JMW Turner is one of Britain’s best loved artists. He became known as the ‘painter of light’ due to his trademark style and use of colour in landscapes and seascapes. The Fighting Temeraire, one of his most famous oil paintings, shows the warship Temeraire being towed by a steam-powered tug on its last ever journey before being broken up. It is said to symbolise the decline of Britain’s naval power, the passing of the ‘glorious’ age of sail and the growth of ‘modern’ technology in an increasingly industrialised Britain. The industrial revolution and the history of the Royal Navy were therefore both saluted, through Turner’s revolutionary brand of romantic landscape painting.
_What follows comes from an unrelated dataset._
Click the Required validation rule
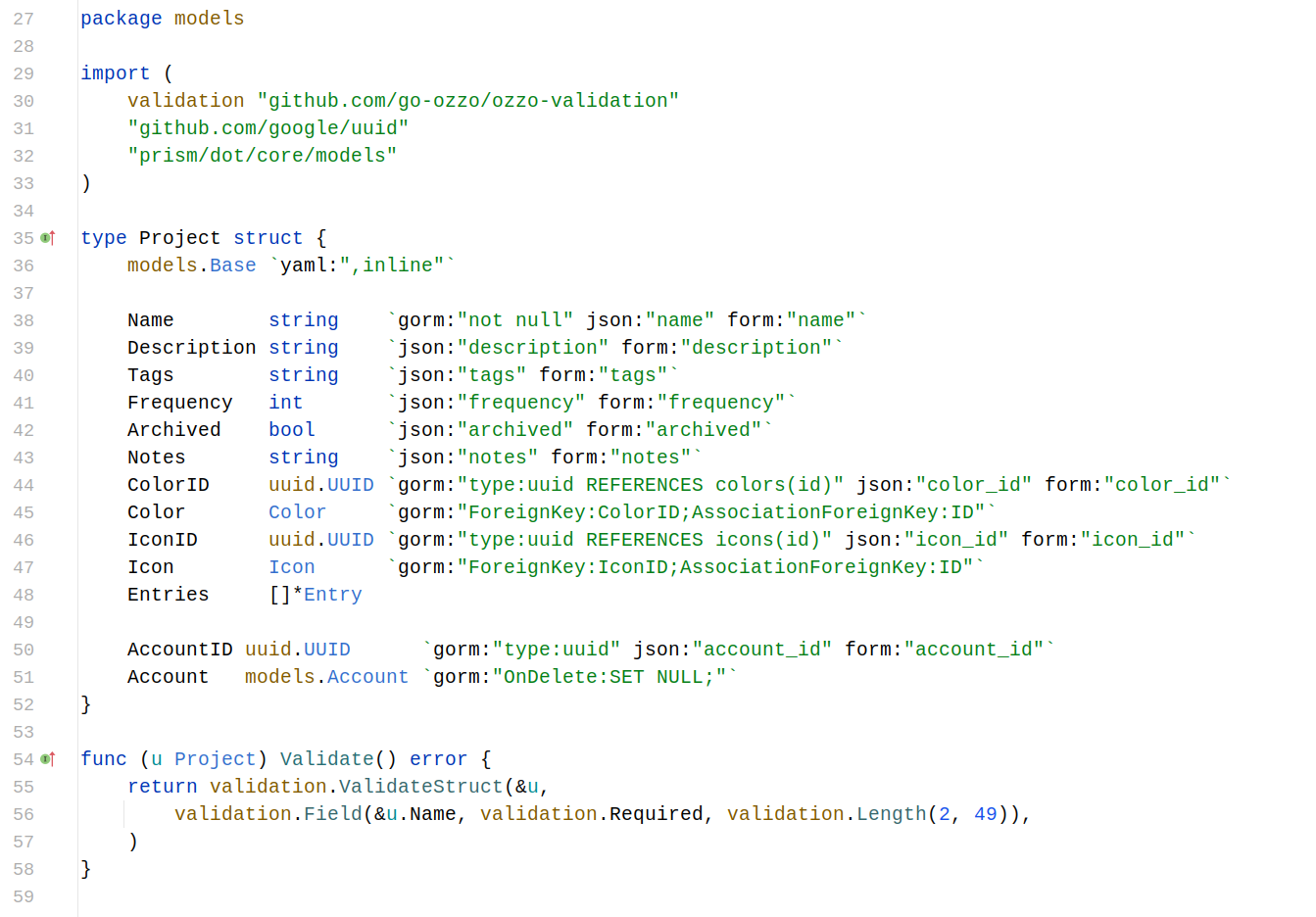This screenshot has width=1316, height=917. (x=656, y=814)
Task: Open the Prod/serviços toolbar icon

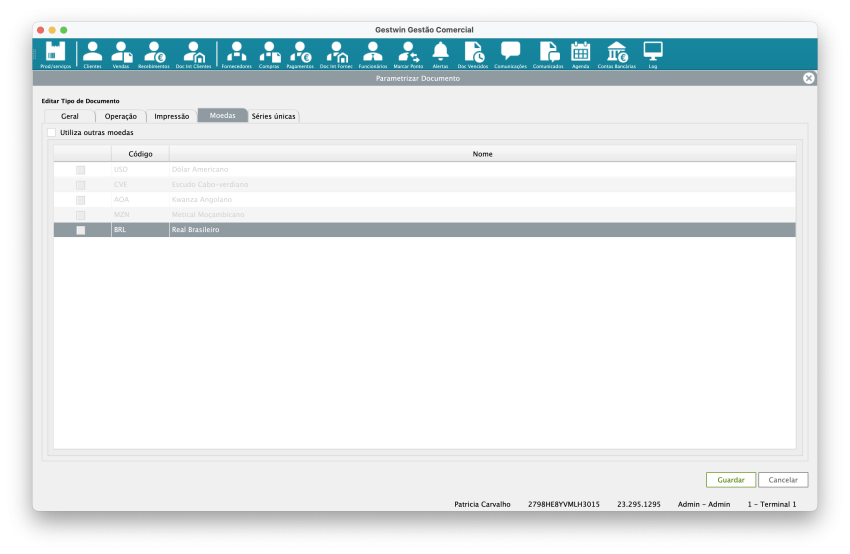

Resource : The Plumb-Pudding in Danger

This print was one of over a thousand satires produced by the celebrated caricaturist, James Gillray, who became known as the ‘father of the political cartoon’. In the 18th century, cartoons and caricatures were a popular way of mocking the establishment and calling them to account. They would be discussed and enjoyed in shop windows, coffee houses and taverns. The arrival of the industrial printing press in the 1800s helped to spread them far and wide, through broadsides (posters), newspapers and pamphlets. This one was inspired by the resumed hostilities and ongoing rivalry between Britain and France in 1805.

Resource : Nelson’s Coat

This coat was worn by Admiral Lord Horatio Nelson when he commanded the British fleet at the Battle of Trafalgar, in 1805. In this major sea battle, the British navy defeated the combined fleets of the French and Spanish navies, temporarily ending Napoleon Bonaparte’s threat to invade Britain. Although this coat made Nelson highly conspicuous during the battle, he chose to wear it on deck to inspire his men. Nelson was shot at the height of the battle and mortally wounded. The bullet hole can be seen on the left shoulder of the coat.

Resource : War and the international order

The wars precipitated by the struggles for independence and attempts at empire building that characterise the Age of Revolution, and their impact on the changing world map.